Dieses Buch ist die sorgfältig umgeschriebene und redigierte Bearbeitung von Reden und Aufsätzen des Nobelpreisträgers Merton Miller, die seine persönlichen Einschätzungen des Marktes widerspiegeln. Gut verständlich wird die Problematik der Derivative sowie wichtige Themen der modernen Finanzwelt - jedoch ohne mathematische Formeln - erörtert. (10/97)
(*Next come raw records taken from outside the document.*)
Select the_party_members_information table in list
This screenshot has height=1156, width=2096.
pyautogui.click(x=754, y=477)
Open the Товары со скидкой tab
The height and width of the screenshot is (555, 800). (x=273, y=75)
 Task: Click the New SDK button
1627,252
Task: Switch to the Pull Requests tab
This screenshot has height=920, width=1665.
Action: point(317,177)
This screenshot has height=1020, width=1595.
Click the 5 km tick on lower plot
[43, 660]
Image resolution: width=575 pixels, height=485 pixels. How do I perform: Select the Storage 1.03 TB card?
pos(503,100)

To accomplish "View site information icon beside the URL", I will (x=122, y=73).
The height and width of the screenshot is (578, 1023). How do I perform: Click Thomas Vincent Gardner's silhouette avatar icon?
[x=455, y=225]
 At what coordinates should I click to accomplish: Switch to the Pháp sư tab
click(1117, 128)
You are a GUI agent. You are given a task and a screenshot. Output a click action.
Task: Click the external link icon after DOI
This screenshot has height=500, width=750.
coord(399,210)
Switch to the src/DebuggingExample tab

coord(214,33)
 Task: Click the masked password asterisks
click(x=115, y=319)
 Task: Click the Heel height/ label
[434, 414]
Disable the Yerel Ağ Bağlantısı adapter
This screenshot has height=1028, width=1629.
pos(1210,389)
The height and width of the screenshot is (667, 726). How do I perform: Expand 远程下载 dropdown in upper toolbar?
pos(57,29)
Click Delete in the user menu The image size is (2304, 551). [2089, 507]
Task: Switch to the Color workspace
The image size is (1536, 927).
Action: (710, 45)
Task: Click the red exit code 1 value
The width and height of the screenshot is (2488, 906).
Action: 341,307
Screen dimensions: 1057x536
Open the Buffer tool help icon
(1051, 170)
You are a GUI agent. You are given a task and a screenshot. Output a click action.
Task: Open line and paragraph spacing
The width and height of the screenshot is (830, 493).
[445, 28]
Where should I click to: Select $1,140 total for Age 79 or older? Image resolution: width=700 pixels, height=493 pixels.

Thomas Merton, Spiritual Master

Thomas Merton, Spiritual Master
Author: Thomas Merton
Publisher: Paulist Press
Total Pages: 452
Release: 1992
Genre: Biography & Autobiography
ISBN: 9780809133147

Includes excerpts from "Seven storey mountain", "Conjectures of a guilty bystander" and many other works including a chronology of Merton's life.

No Man is an Island

No Man is an Island
Author: Thomas Merton
Publisher: Shambhala Publications
Total Pages: 306
Release: 2005
Genre: Body, Mind & Spirit
ISBN: 1590302532

This volume is a stimulating series of spiritual reflections which will prove helpful for all struggling to find the meaning of human existence and to live the richest, fullest and noblest life. --Chicago Tribune

The Seeker and the Monk

The Seeker and the Monk
Author: Scott Sophfronia
Publisher: Broadleaf Books
Total Pages: 217
Release: 2021-03-16
Genre:
ISBN: 1506464963

What if we truly belong to each other? What if we are all walking around shining like the sun? Mystic, monk, and activist Thomas Merton asked those questions in the twentieth century. Writer Sophfronia Scott is asking them today. In The Seeker and the Monk, Scott mines the extensive private journals of one of the most influential contemplative thinkers of the past for guidance on how to live in these fraught times. As a Black woman who is not Catholic, Scott both learns from and pushes back against Merton, holding spirited, and intimate conversations on race, ambition, faith, activism, nature, prayer, friendship, and love. She asks: What is the connection between contemplation and action? Is there ever such a thing as a wrong answer to a spiritual question? How do we care about the brutality in the world while not becoming overwhelmed by it? By engaging in this lively discourse, readers will gain a steady sense of how to dwell more deeply within--and even to love--this despairing and radiant world.